* PROVIDED MATERIAL *
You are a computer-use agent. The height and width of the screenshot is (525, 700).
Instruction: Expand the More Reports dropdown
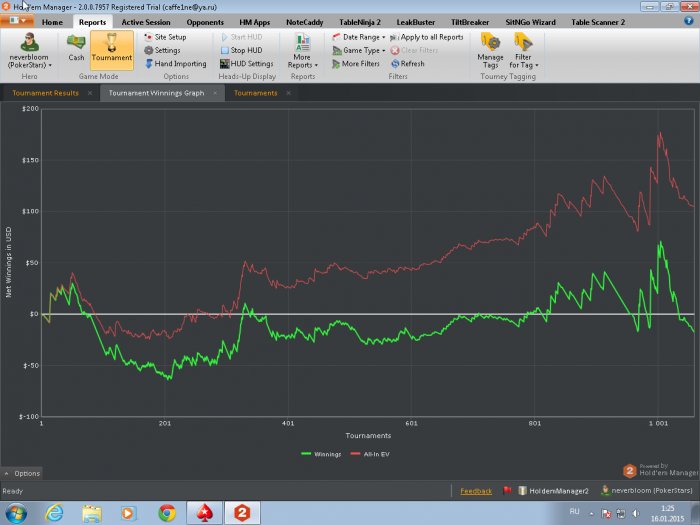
* * *
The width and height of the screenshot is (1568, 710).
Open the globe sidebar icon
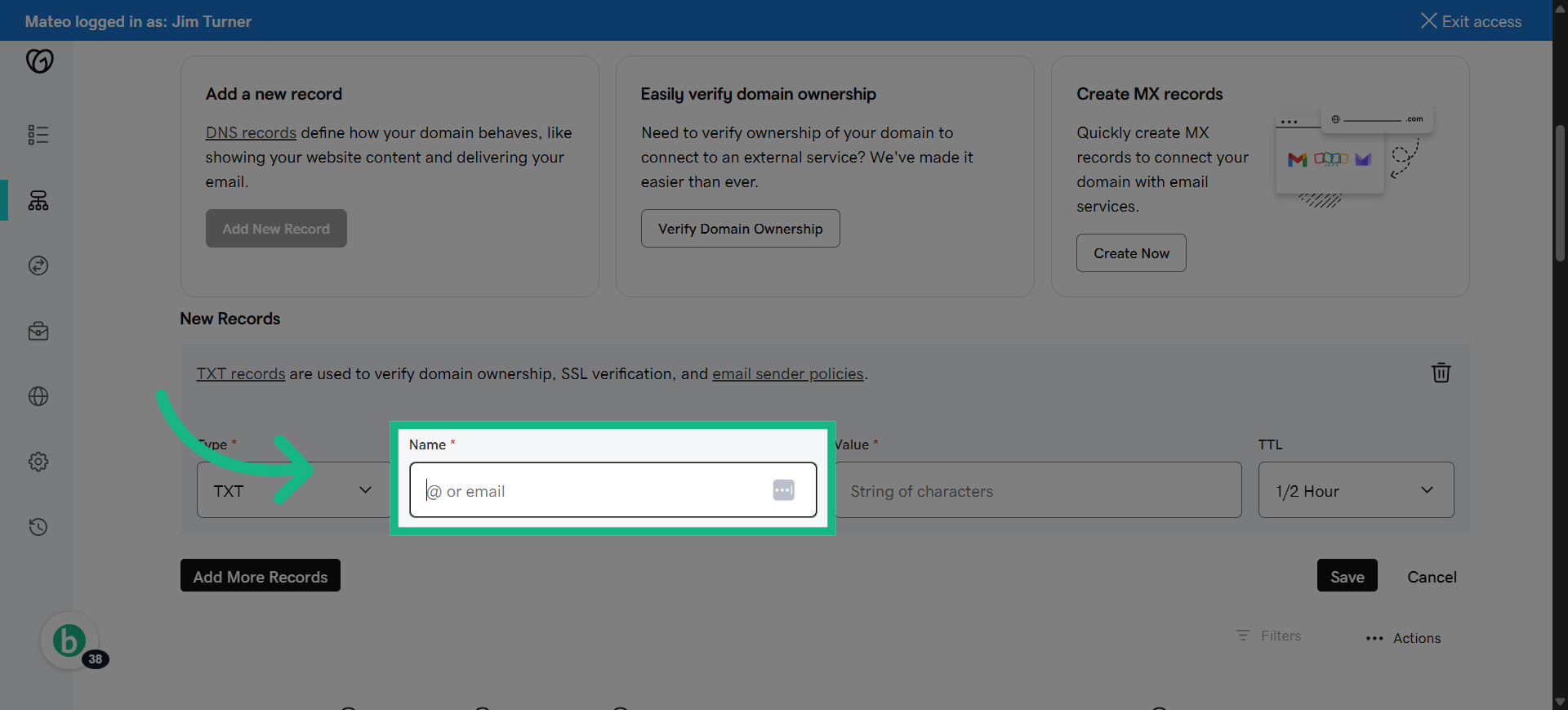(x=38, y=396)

* TASK GOAL *
Using the entries above, return exactly the lines from the line with "You are a computer-use" to the line with "Instruction: Expand the More Reports dropdown", counting both of those lines.

* ANSWER TO THE PROBLEM *
You are a computer-use agent. The height and width of the screenshot is (525, 700).
Instruction: Expand the More Reports dropdown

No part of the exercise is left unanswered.